# 2WW, cyclogest and progynova - can you get your period while on medication?



## SIBI (Mar 20, 2012)

Hi all,
Does anybody know if while you wait for your Beta/HPT you can get your period if IVF did not work or should you be out of medications first?
Thx


----------



## catt (Mar 27, 2007)

Everyone is different but the cyclogest will usually hold off a period for a bit longer, but in the end if it's coming it's coming. Some people do get their period during the 2ww even on the progesterone, some don't. This is my 8th transfer and on some ones I've bled before OTD and some I haven't. There's no definite rule I'm afraid.
C x


----------



## SIBI (Mar 20, 2012)

Thanks Catt - I hate so much this 2WW!!! Good luck to you too xxx


----------



## Cazzy1 (Sep 22, 2011)

I agree with Catt...if it's coming it usually does....possibly a little after it would if you were not on the drugs.
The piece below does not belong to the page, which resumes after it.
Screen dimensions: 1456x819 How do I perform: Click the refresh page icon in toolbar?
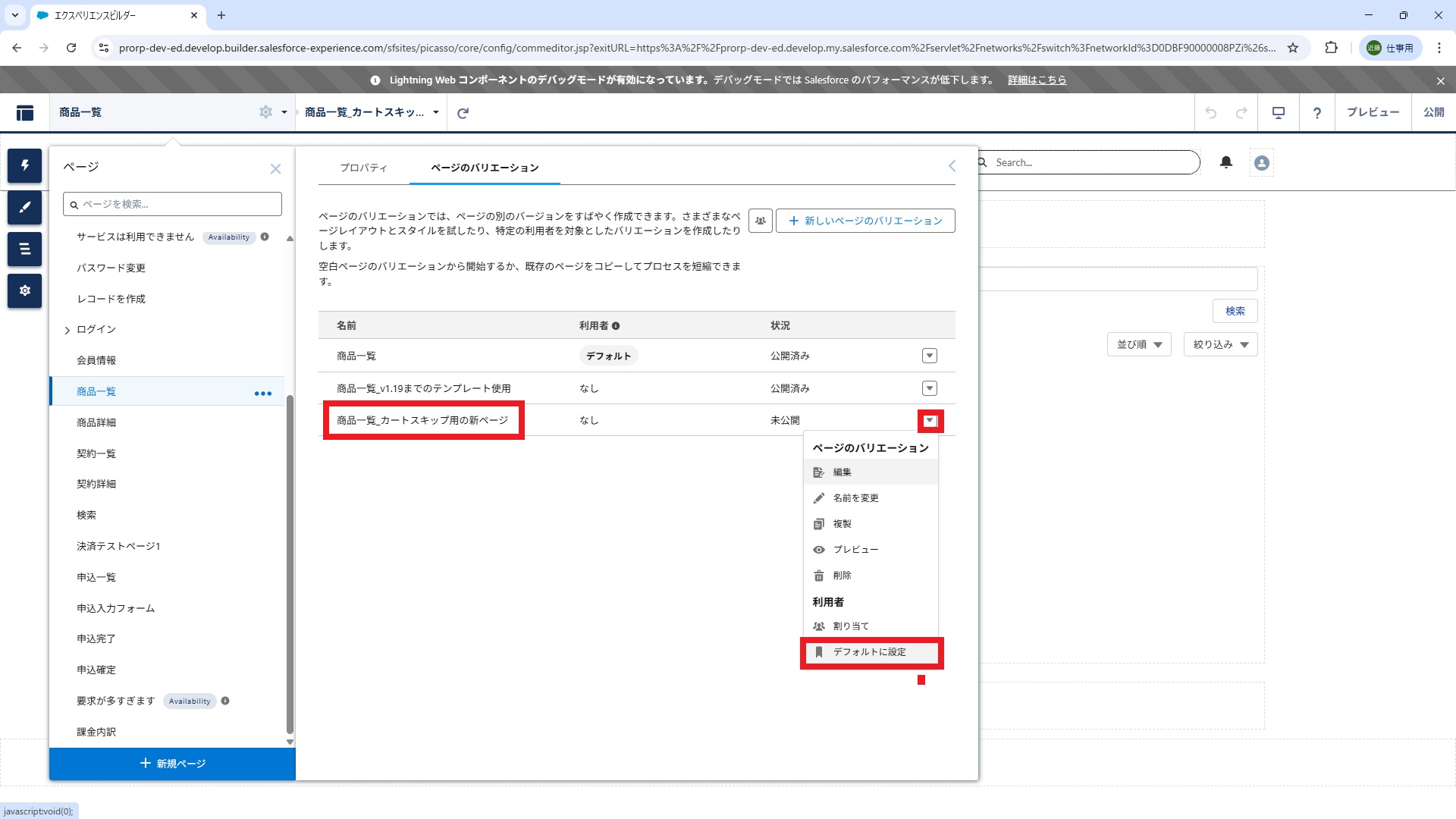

Good luck


----------



## SIBI (Mar 20, 2012)

Hi ladies, I am so terrified..I have all signs of my AP coming..headache, back pain, sore breast, tummy pain, heavy legs..my 2WW not over yet (HPT due on 26/03)...can't imagine to get them


----------



## catt (Mar 27, 2007)

You have to hang in there as as you will have read many times, these symptoms can also mean a BFP!! It's so crap that they can mean either way - that's why we have to try and stop over-analysing as that way lies madness!!!! Take care.
C x


----------



## funbobby (Jul 10, 2011)

Hi everyone, I've dipped in and out over my five years of trying treatments. I am now also on my too week wait after 5 day transfer. I have to say i feel nothing   
I had three embryos implanted 1 FBH and 2 HB. I know to some of you that seems mad but this is our very last try and we wanted to try something different.  

Would love to know you all get on with ur hpt


----------



## SIBI (Mar 20, 2012)

Life is cruel - 1st IVF over...BFN


----------